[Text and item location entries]
━━━━━━
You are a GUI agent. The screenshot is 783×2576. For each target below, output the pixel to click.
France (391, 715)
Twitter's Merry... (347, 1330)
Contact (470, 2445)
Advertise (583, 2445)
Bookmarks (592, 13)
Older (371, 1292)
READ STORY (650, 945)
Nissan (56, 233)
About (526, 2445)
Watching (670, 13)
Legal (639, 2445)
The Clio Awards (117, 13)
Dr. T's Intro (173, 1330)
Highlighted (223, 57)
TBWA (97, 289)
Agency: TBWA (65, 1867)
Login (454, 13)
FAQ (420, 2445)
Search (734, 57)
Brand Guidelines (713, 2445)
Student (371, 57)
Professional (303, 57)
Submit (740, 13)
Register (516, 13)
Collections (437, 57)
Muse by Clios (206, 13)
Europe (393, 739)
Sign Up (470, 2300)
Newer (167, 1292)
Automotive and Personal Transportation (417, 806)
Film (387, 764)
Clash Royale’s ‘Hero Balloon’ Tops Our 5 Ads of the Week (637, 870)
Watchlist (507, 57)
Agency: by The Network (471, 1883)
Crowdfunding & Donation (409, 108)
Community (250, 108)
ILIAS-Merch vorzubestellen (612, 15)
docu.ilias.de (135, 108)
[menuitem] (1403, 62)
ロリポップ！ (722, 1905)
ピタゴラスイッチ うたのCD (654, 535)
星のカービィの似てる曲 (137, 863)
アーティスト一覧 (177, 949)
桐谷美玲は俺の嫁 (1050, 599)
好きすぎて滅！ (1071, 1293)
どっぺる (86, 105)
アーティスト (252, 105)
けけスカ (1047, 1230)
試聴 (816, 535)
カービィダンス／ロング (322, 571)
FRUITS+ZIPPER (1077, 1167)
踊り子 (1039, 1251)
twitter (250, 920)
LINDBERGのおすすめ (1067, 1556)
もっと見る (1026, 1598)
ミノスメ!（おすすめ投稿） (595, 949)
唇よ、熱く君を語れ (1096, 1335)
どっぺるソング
━━━━━━
Copy out the material above again, swapping each "Agency" for "Studio" and leaving every other part as it stands.

OUTPUT FOR THIS EXERCISE.
You are a GUI agent. The screenshot is 783×2576. For each target below, output the pixel to click.
France (391, 715)
Twitter's Merry... (347, 1330)
Contact (470, 2445)
Advertise (583, 2445)
Bookmarks (592, 13)
Older (371, 1292)
READ STORY (650, 945)
Nissan (56, 233)
About (526, 2445)
Watching (670, 13)
Legal (639, 2445)
The Clio Awards (117, 13)
Dr. T's Intro (173, 1330)
Highlighted (223, 57)
TBWA (97, 289)
Studio: TBWA (65, 1867)
Login (454, 13)
FAQ (420, 2445)
Search (734, 57)
Brand Guidelines (713, 2445)
Student (371, 57)
Professional (303, 57)
Submit (740, 13)
Register (516, 13)
Collections (437, 57)
Muse by Clios (206, 13)
Europe (393, 739)
Sign Up (470, 2300)
Newer (167, 1292)
Automotive and Personal Transportation (417, 806)
Film (387, 764)
Clash Royale’s ‘Hero Balloon’ Tops Our 5 Ads of the Week (637, 870)
Watchlist (507, 57)
Studio: by The Network (471, 1883)
Crowdfunding & Donation (409, 108)
Community (250, 108)
ILIAS-Merch vorzubestellen (612, 15)
docu.ilias.de (135, 108)
[menuitem] (1403, 62)
ロリポップ！ (722, 1905)
ピタゴラスイッチ うたのCD (654, 535)
星のカービィの似てる曲 (137, 863)
アーティスト一覧 (177, 949)
桐谷美玲は俺の嫁 (1050, 599)
好きすぎて滅！ (1071, 1293)
どっぺる (86, 105)
アーティスト (252, 105)
けけスカ (1047, 1230)
試聴 (816, 535)
カービィダンス／ロング (322, 571)
FRUITS+ZIPPER (1077, 1167)
踊り子 (1039, 1251)
twitter (250, 920)
LINDBERGのおすすめ (1067, 1556)
もっと見る (1026, 1598)
ミノスメ!（おすすめ投稿） (595, 949)
唇よ、熱く君を語れ (1096, 1335)
どっぺるソング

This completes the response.